可愛らしくにっこりと微笑みながらも、笑顔に似合わない言葉を口にした。







………え。






あれ?





なんか、口悪くねぇか?





驚いて目を見開く。






「っ!に、西川さんには関係ないからっ!」






女は五人組で、顔には見覚えが……ない。






真ん中の子は顔を俯かせていて見えないから分かんないけど、西川愛梨に明らかな敵視を向けている四人は全然知らない。

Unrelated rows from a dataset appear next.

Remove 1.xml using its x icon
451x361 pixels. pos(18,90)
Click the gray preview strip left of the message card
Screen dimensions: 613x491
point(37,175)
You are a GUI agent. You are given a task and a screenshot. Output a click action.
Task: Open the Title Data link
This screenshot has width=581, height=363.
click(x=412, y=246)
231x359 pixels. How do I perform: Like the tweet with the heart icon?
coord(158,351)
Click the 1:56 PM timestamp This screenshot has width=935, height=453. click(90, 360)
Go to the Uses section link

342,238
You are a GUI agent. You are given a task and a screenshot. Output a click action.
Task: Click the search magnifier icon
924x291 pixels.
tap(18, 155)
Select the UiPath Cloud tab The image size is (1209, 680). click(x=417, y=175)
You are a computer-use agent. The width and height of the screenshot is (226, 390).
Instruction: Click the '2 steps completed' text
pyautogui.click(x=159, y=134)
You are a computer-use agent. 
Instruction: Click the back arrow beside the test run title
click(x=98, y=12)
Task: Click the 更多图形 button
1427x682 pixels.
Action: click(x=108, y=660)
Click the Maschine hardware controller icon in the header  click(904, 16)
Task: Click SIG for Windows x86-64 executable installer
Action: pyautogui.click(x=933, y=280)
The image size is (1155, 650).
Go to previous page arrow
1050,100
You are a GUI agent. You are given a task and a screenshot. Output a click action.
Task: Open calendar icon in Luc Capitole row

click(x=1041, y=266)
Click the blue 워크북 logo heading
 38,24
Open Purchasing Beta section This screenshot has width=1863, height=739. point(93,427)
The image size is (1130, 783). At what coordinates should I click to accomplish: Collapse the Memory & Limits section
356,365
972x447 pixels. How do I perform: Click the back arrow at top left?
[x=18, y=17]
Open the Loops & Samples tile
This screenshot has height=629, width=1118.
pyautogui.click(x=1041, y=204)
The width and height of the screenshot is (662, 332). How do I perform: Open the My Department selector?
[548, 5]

「関係ないよ?でもね、あたし今機嫌悪いの。引き留めたなら何かあるんでしょ?早くしてよ」






そう言って、クスリと笑う。






可愛い笑みなのに……鋭い棘を含んでいるような笑みで、どこか色っぽくて。







不覚にも見とれてしまいそうになった。






「西川さんには関係ないって!!て、てか何で手なんて繋いでるのよ!?それに機嫌なんて知らないわよっ!」








「あれ?手繋いだら悪いっけ?」






「あ、当たり前でしょ!?東くんには彼女がいるのよ!……お似合いの!!」






自分のことを言われているのに、彼女の笑みから目が離せない。